Car Gap, or Motor Equity Insurance (MEI) is a special kind of insurance that covers the shortfall or “gap” between what you owe on a loan and the payout amount if your car is written off as a total loss, or stolen, during your insurance coverage period.
Let’s say you owe $10,000 on your car loan. A huge truck slams into your parked car and completely writes it off. The truck drivers’ insurer will pay $9,000 agreed value. Gap insurance will make sure you’re not out of pocket by $1,000.

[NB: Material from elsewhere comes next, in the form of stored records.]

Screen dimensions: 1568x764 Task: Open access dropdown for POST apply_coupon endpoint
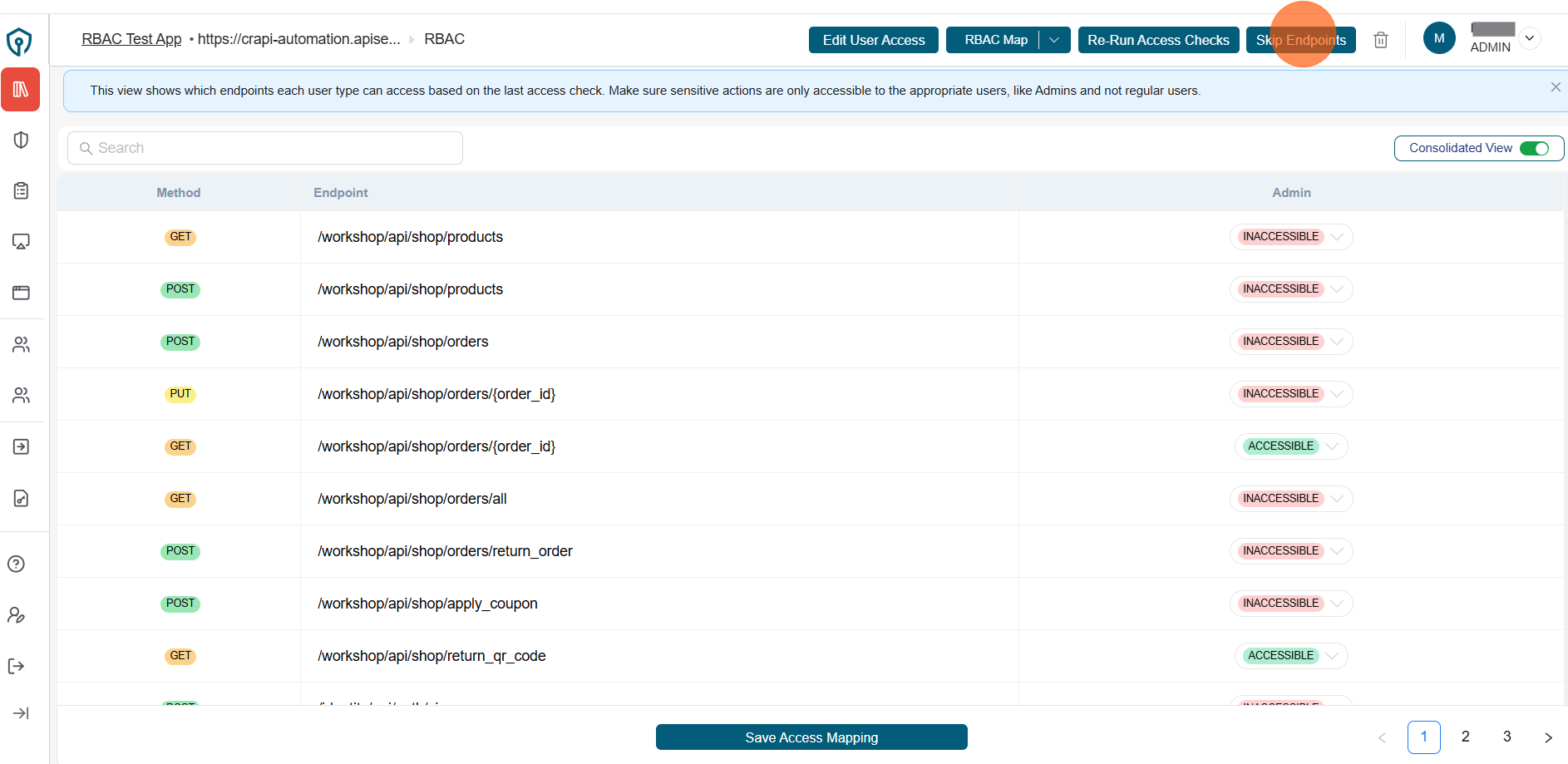click(x=1337, y=604)
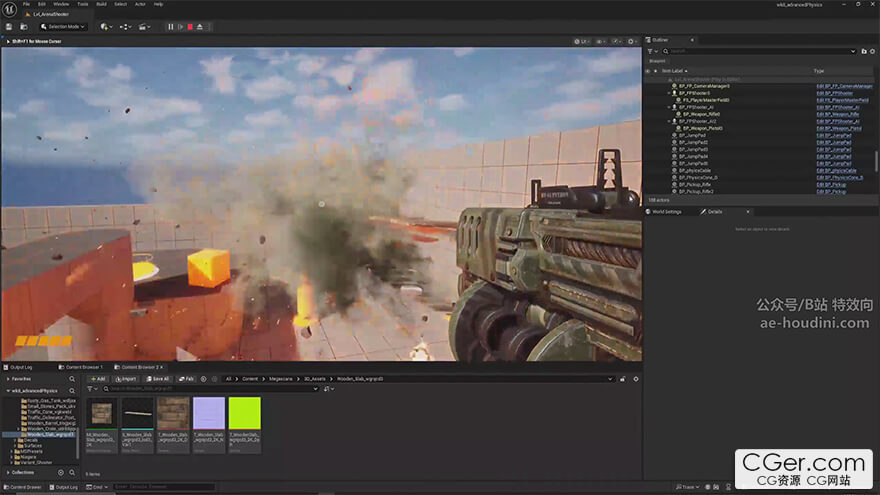Click Edit BP_FPShooter link in Type column
Image resolution: width=880 pixels, height=495 pixels.
coord(834,93)
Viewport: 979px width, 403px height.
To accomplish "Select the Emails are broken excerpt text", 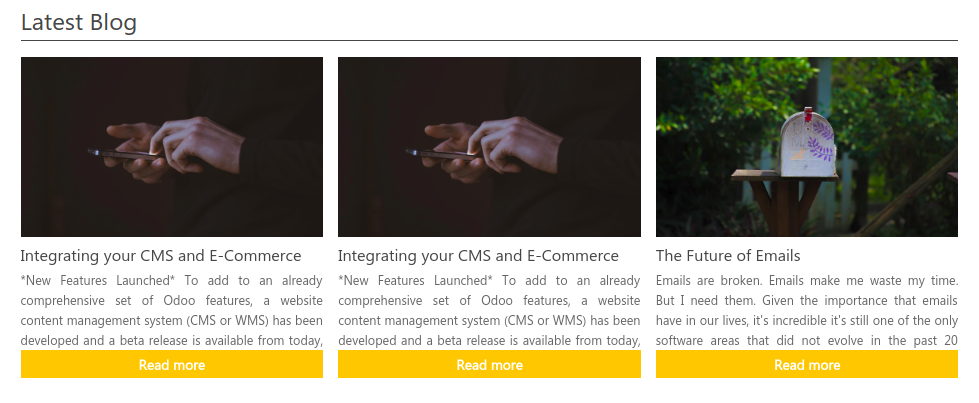I will click(x=807, y=311).
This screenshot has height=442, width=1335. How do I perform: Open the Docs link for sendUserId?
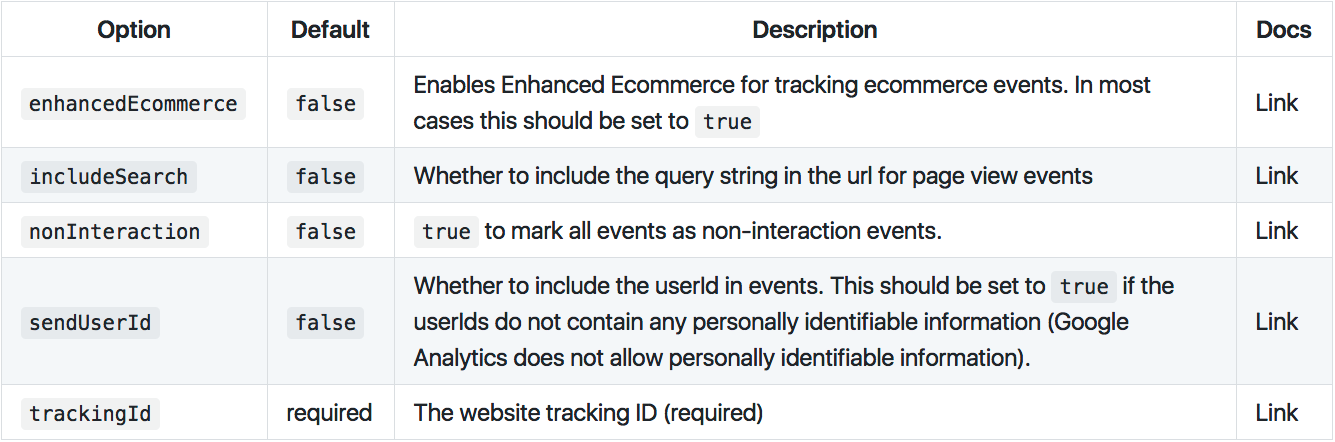[x=1277, y=322]
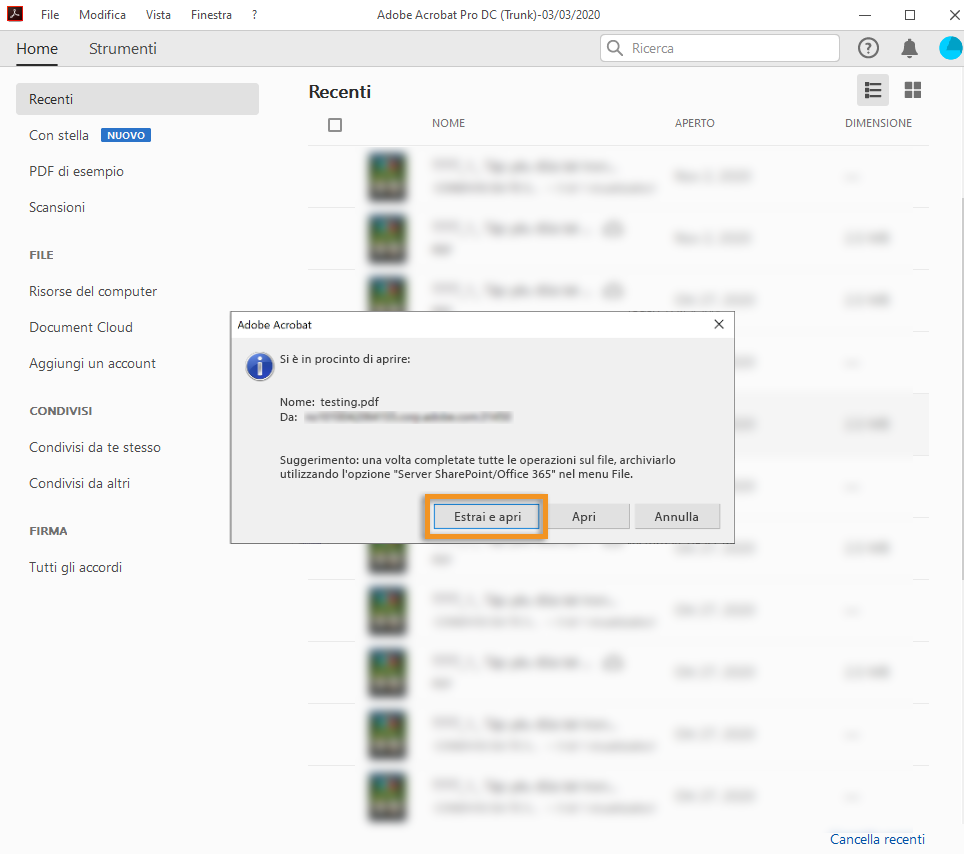
Task: Toggle the select-all files checkbox
Action: tap(336, 124)
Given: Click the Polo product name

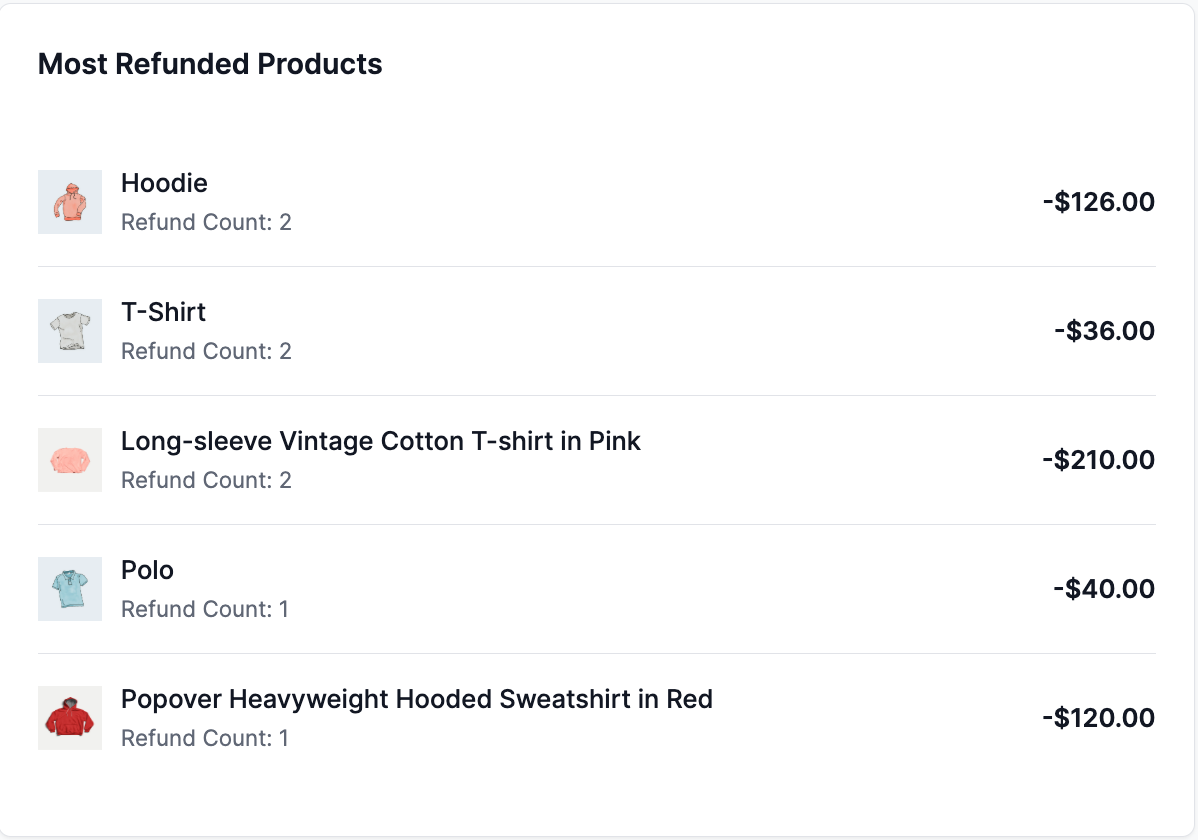Looking at the screenshot, I should click(x=147, y=570).
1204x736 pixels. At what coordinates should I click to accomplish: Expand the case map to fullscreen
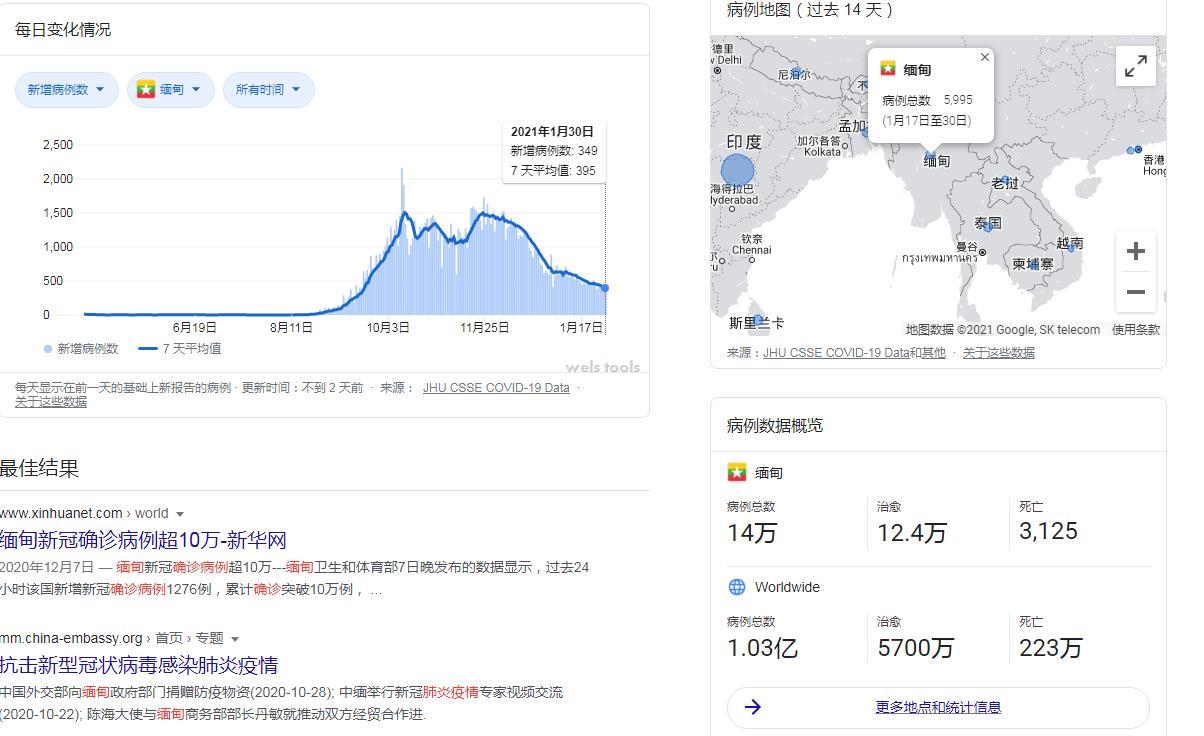[1135, 65]
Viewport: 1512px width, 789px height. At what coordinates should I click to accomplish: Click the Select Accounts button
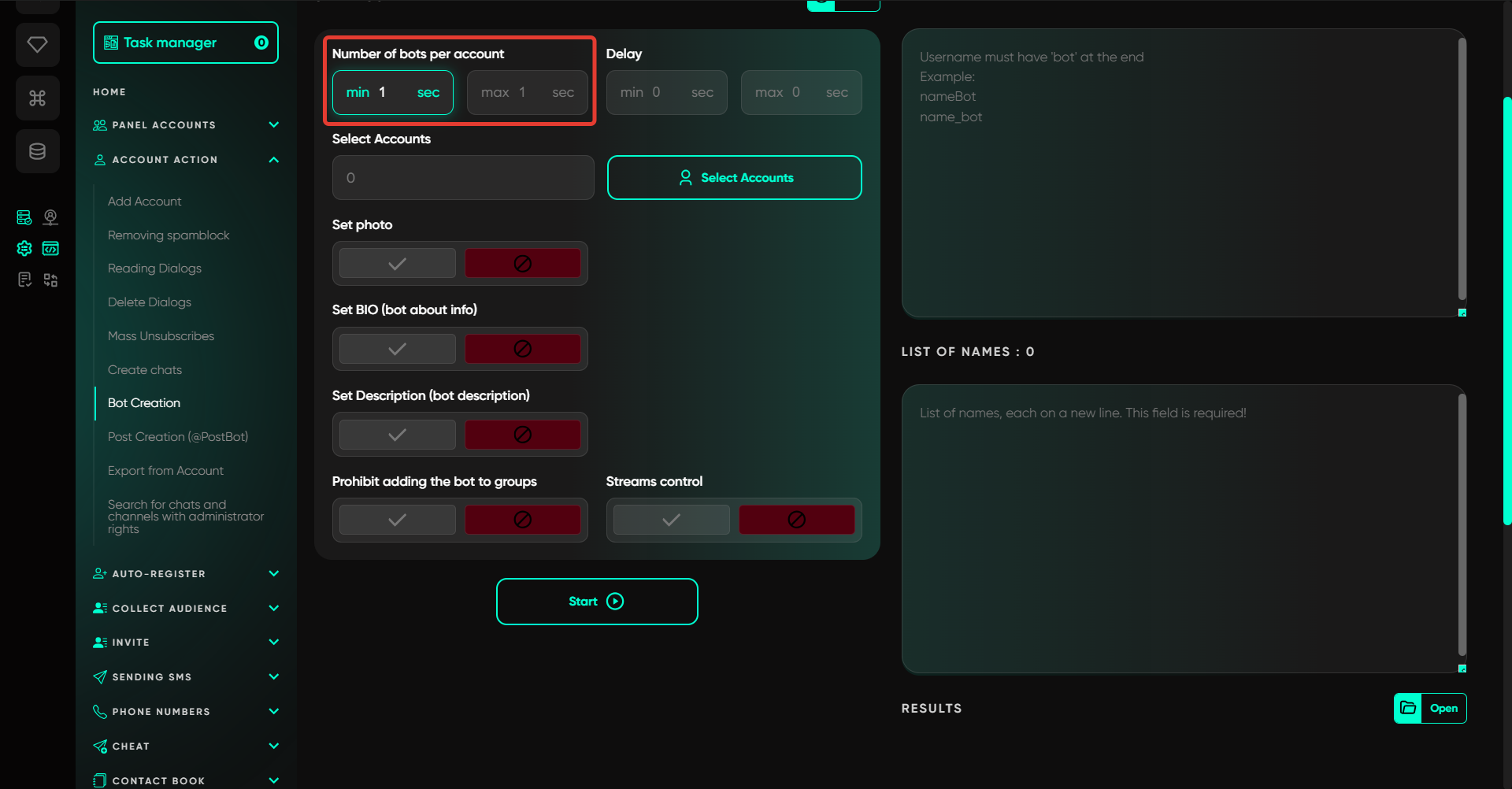click(734, 178)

Car gap insurance will settle the loan, and you won’t have to pay back a loan on a car that’s written off.
How do I get it?
Firstly, you’ll need to be subject to a loan contract. You’ll also need to take out a comprehensive car insurance policy. It’s recommended you shop around for the best policy.
What about extras?
Some car gap insurance policies also come with extras. For a little more, extras can cover your excess payments; costs of replacing your vehicle (if your comprehensive insurance doesn’t cover it); delivery charges; registration; CTP; insurance premiums; stamp duty; and even pre-approved hire cars for up to 10 days.
Do you need GAP insurance?
If the down payment towards your car loan was less than 20%, you may owe more than what your car is worth. If your car is written off or stolen, GAP insurance cover can allow you to pay off the balance of your loan.
If your car is a total loss, the distance between the eventual payout and what you owe on a loan could be staggering. It’s peace of mind for borrowers concerned their comprehensive insurance payout won’t settle the loan. It significantly reduces and eliminates the risk of your own finances being used to pay off a car that you can no longer use.
In some cases, gap insurance potentially provides you with additional funds to purchase a new vehicle and protects your credit history from any negatives.
Usually, the premium covers you for the full term of the loan and can be included in the amount being lent out.
Remember, always speak to a financial professional to tailor a plan for you.